- WHAT THIS TASK INVOLVES: Only lines with the string "agent" are wanted. Pull them out of the data.

- THE DATA:

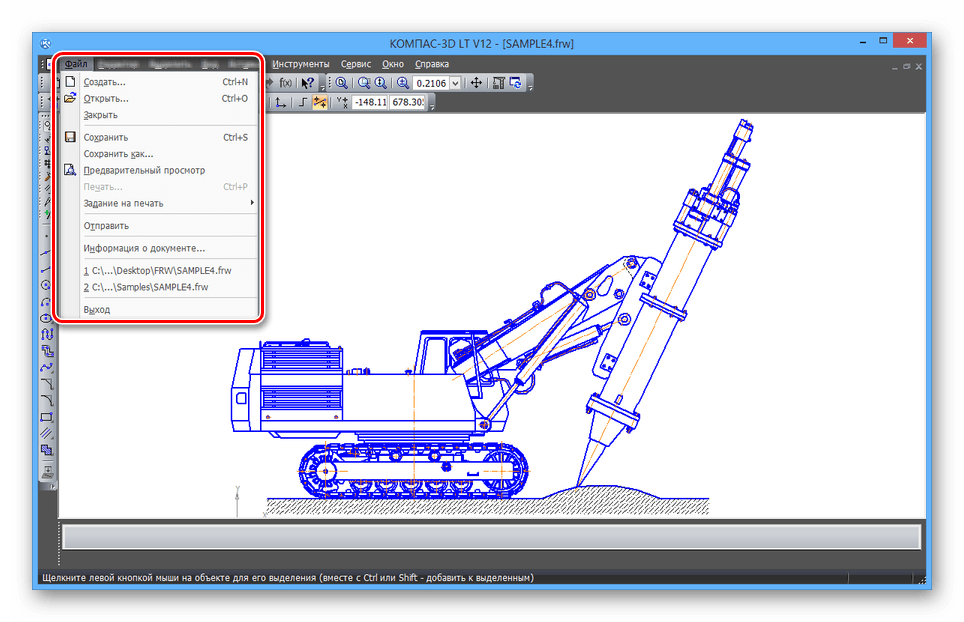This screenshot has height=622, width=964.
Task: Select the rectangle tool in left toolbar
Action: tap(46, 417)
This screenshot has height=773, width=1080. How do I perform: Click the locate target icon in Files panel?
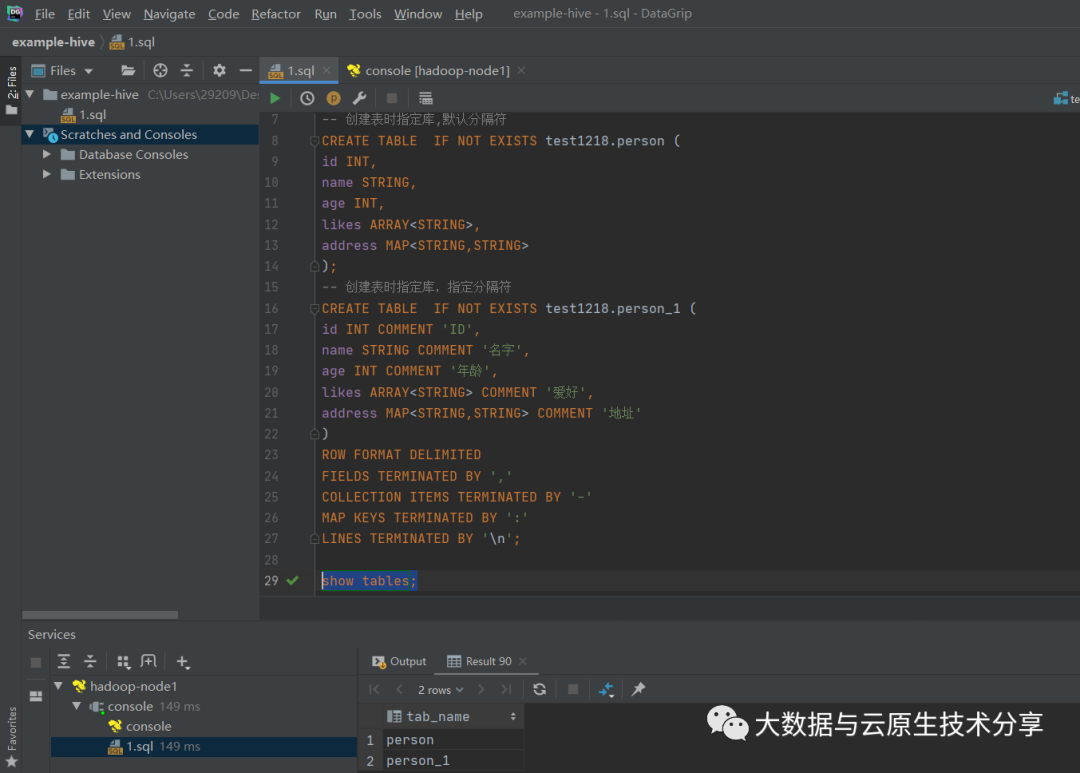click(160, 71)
==
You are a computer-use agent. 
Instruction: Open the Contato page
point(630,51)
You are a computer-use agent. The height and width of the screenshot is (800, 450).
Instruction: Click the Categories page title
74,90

- SOLUTION TO THIS TASK:
You are a computer-use agent. 
You are a computer-use agent. The height and width of the screenshot is (800, 450).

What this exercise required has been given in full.